Машины несли свой груз с натужным ревом. В их движении было длинное упорство, труд до ярости, до семи потов. Левыми колесами машины попадали в выбоины. По законам механики грузовик должен был тут застрять. Не первый, так второй. Не второй, так третий. Ничуть не бывало! Тут действовали какие-то другие законы.
Лешка, ранец на одном плече, стоял у дороги.
— Э-ха! Э-ха! — восхищался он всякий раз, когда грузовик проходил яму.
Весна кругом стояла на диво. Жирная грязь отливала на солнце лавой. Солнце блестело на стеклах машин, на лоснящихся их боках. Дул тугой ветер и разносил запах талой земли, талой воды, сытный вкус весны. В конце дороги на перекрытии сепараторного цеха висел кумачовый стяг: «Бригада коммунистического труда». Алое пятно появлялось перед глазами, как пламя, и от алого что-то безотчетно подымалось в сердце — как в праздник.

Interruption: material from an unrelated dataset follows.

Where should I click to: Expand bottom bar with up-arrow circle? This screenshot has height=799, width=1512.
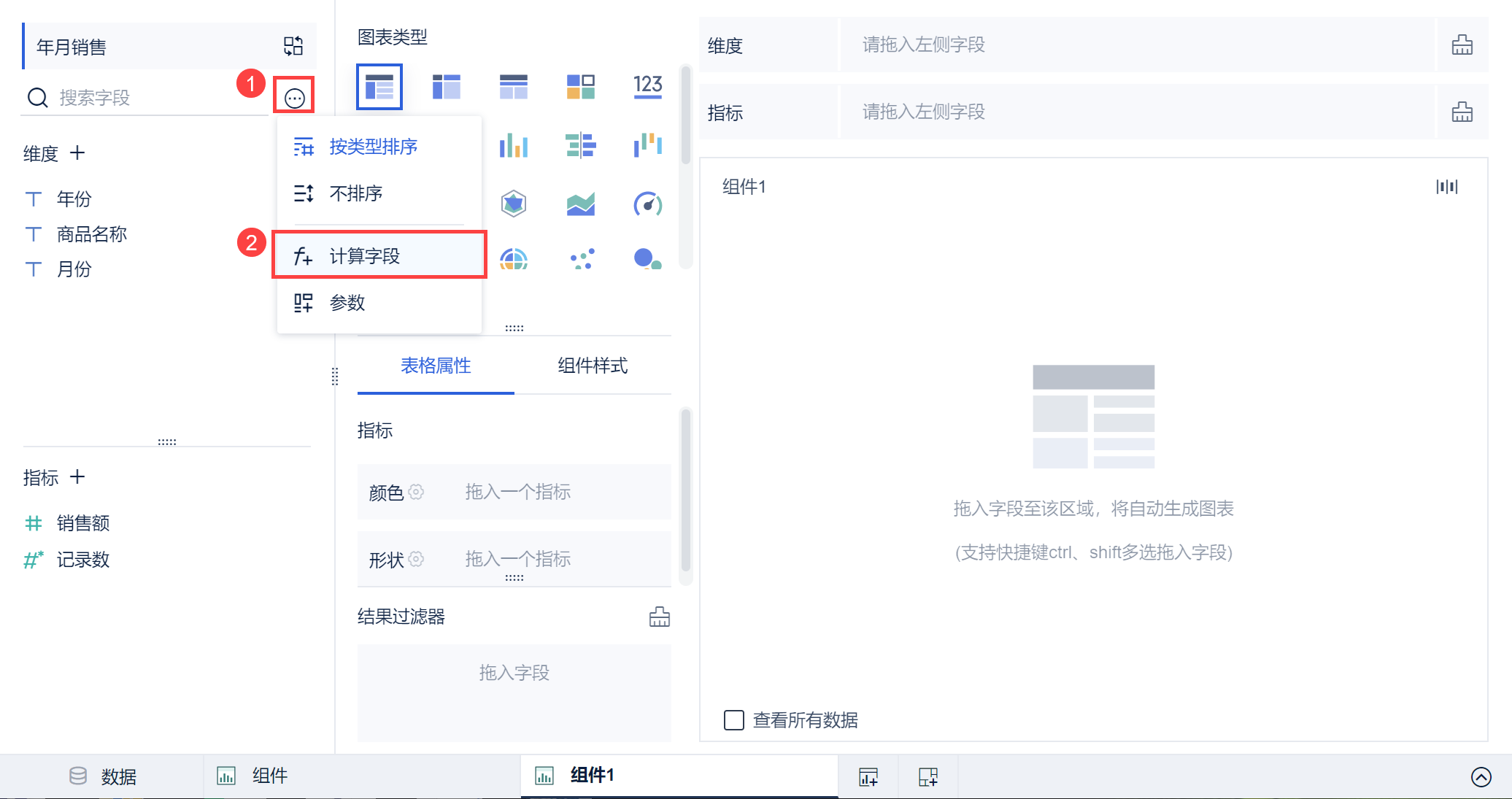1481,777

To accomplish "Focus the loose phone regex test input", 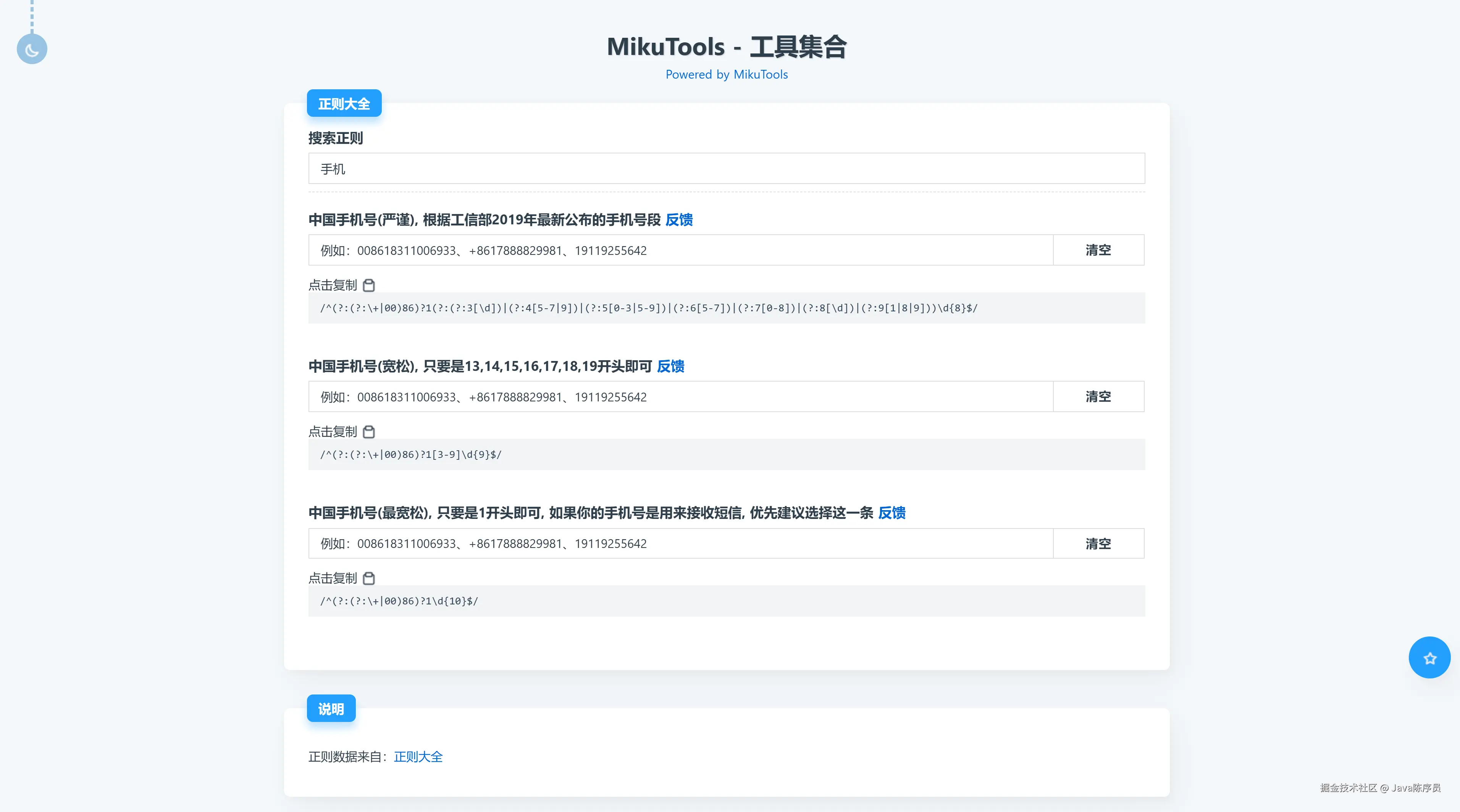I will click(x=680, y=397).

— Лешка! — кричал из кабины шофер.
Он был чуть больше Лешки, верткий, худой и такой черный, будто недавно вылез из печной трубы. Он свистел и махал Лешке рукой. Тот с готовностью прыгнул на подножку грузовика, открыл дверцу, перелез через колени шофера и сел. Рядом были двое мальчишек: видны одни носы и кепки.